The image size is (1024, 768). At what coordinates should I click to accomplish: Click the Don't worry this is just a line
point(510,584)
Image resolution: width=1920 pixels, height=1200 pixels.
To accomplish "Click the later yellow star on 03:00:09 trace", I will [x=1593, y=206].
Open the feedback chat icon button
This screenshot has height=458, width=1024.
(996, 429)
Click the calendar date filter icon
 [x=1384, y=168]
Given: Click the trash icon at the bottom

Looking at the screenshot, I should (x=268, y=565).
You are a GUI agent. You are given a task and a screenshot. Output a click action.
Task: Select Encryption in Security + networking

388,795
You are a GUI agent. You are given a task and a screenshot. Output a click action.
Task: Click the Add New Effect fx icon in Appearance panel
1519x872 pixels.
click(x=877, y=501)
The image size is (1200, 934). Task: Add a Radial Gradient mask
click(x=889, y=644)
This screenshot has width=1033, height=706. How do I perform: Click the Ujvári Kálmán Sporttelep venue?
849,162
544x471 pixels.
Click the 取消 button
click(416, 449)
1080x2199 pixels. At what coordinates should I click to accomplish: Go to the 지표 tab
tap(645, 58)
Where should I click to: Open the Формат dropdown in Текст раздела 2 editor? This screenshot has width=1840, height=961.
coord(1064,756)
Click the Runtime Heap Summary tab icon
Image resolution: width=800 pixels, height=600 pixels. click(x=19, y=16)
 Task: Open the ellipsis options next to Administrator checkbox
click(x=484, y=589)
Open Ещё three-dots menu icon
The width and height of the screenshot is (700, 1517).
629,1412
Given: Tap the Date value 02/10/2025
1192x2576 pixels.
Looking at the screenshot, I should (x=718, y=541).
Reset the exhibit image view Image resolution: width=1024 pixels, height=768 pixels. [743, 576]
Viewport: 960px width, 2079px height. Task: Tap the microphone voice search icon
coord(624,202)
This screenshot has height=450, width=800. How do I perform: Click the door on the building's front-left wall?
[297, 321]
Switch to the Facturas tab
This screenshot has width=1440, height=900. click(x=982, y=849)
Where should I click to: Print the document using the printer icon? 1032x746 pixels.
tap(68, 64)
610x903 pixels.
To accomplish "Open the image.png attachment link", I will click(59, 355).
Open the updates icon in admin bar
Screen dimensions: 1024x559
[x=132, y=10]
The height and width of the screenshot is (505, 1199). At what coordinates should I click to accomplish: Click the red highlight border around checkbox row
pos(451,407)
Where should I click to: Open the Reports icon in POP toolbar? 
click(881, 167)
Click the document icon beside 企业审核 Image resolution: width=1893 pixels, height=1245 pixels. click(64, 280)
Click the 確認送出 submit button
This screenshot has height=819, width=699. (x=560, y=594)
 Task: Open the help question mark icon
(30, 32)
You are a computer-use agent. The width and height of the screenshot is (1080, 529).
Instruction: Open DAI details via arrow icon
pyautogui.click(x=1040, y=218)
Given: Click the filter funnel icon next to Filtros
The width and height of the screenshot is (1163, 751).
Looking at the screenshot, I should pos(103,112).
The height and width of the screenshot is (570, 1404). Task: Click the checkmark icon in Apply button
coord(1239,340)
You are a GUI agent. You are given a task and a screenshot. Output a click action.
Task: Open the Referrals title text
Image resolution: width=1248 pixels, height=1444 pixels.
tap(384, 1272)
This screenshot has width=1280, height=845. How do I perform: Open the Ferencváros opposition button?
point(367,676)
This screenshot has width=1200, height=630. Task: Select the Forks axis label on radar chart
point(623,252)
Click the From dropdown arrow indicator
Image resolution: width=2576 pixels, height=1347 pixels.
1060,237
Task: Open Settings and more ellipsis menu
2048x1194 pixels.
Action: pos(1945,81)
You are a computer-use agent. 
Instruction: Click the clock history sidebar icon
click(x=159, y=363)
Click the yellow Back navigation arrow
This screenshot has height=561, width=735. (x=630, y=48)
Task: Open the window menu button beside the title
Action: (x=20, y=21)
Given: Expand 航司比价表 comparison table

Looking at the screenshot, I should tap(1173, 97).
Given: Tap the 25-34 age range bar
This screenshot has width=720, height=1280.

※ ※ ※

▸ WHAT YOU NEED TO DO: Print the items above again, line for line, with no changes.

▸ REPLY:
The image size is (1024, 768). At what coordinates should I click to accomplish: Click the Don't worry this is just a line
point(510,584)
Image resolution: width=1920 pixels, height=1200 pixels.
To accomplish "Click the later yellow star on 03:00:09 trace", I will [x=1593, y=206].
Open the feedback chat icon button
This screenshot has height=458, width=1024.
(996, 429)
Click the calendar date filter icon
 [x=1384, y=168]
Given: Click the trash icon at the bottom

Looking at the screenshot, I should (x=268, y=565).
You are a GUI agent. You are given a task and a screenshot. Output a click action.
Task: Select Encryption in Security + networking

388,795
You are a GUI agent. You are given a task and a screenshot. Output a click action.
Task: Click the Add New Effect fx icon in Appearance panel
1519x872 pixels.
click(x=877, y=501)
The image size is (1200, 934). Task: Add a Radial Gradient mask
click(x=889, y=644)
This screenshot has width=1033, height=706. How do I perform: Click the Ujvári Kálmán Sporttelep venue?
849,162
544x471 pixels.
Click the 取消 button
click(416, 449)
1080x2199 pixels. At what coordinates should I click to accomplish: Go to the 지표 tab
tap(645, 58)
Where should I click to: Open the Формат dropdown in Текст раздела 2 editor? This screenshot has width=1840, height=961.
coord(1064,756)
Click the Runtime Heap Summary tab icon
Image resolution: width=800 pixels, height=600 pixels. click(x=19, y=16)
 Task: Open the ellipsis options next to Administrator checkbox
click(x=484, y=589)
Open Ещё three-dots menu icon
The width and height of the screenshot is (700, 1517).
629,1412
Given: Tap the Date value 02/10/2025
1192x2576 pixels.
Looking at the screenshot, I should (x=718, y=541).
Reset the exhibit image view Image resolution: width=1024 pixels, height=768 pixels. [743, 576]
Viewport: 960px width, 2079px height. Task: Tap the microphone voice search icon
coord(624,202)
This screenshot has height=450, width=800. How do I perform: Click the door on the building's front-left wall?
[297, 321]
Switch to the Facturas tab
This screenshot has width=1440, height=900. click(x=982, y=849)
Where should I click to: Print the document using the printer icon? 1032x746 pixels.
tap(68, 64)
610x903 pixels.
To accomplish "Open the image.png attachment link", I will click(59, 355).
Open the updates icon in admin bar
Screen dimensions: 1024x559
[x=132, y=10]
The height and width of the screenshot is (505, 1199). At what coordinates should I click to accomplish: Click the red highlight border around checkbox row
pos(451,407)
Where should I click to: Open the Reports icon in POP toolbar? 
click(881, 167)
Click the document icon beside 企业审核 Image resolution: width=1893 pixels, height=1245 pixels. click(64, 280)
Click the 確認送出 submit button
This screenshot has height=819, width=699. (x=560, y=594)
 Task: Open the help question mark icon
(30, 32)
You are a computer-use agent. The width and height of the screenshot is (1080, 529).
Instruction: Open DAI details via arrow icon
pyautogui.click(x=1040, y=218)
Given: Click the filter funnel icon next to Filtros
The width and height of the screenshot is (1163, 751).
Looking at the screenshot, I should pos(103,112).
The height and width of the screenshot is (570, 1404). Task: Click the checkmark icon in Apply button
coord(1239,340)
You are a GUI agent. You are given a task and a screenshot. Output a click action.
Task: Open the Referrals title text
Image resolution: width=1248 pixels, height=1444 pixels.
tap(384, 1272)
This screenshot has width=1280, height=845. How do I perform: Open the Ferencváros opposition button?
point(367,676)
This screenshot has width=1200, height=630. Task: Select the Forks axis label on radar chart
point(623,252)
Click the From dropdown arrow indicator
Image resolution: width=2576 pixels, height=1347 pixels.
1060,237
Task: Open Settings and more ellipsis menu
2048x1194 pixels.
Action: pos(1945,81)
You are a computer-use agent. 
Instruction: Click the clock history sidebar icon
click(x=159, y=363)
Click the yellow Back navigation arrow
This screenshot has height=561, width=735. (x=630, y=48)
Task: Open the window menu button beside the title
Action: (x=20, y=21)
Given: Expand 航司比价表 comparison table

Looking at the screenshot, I should tap(1173, 97).
Given: Tap the 25-34 age range bar
This screenshot has width=720, height=1280.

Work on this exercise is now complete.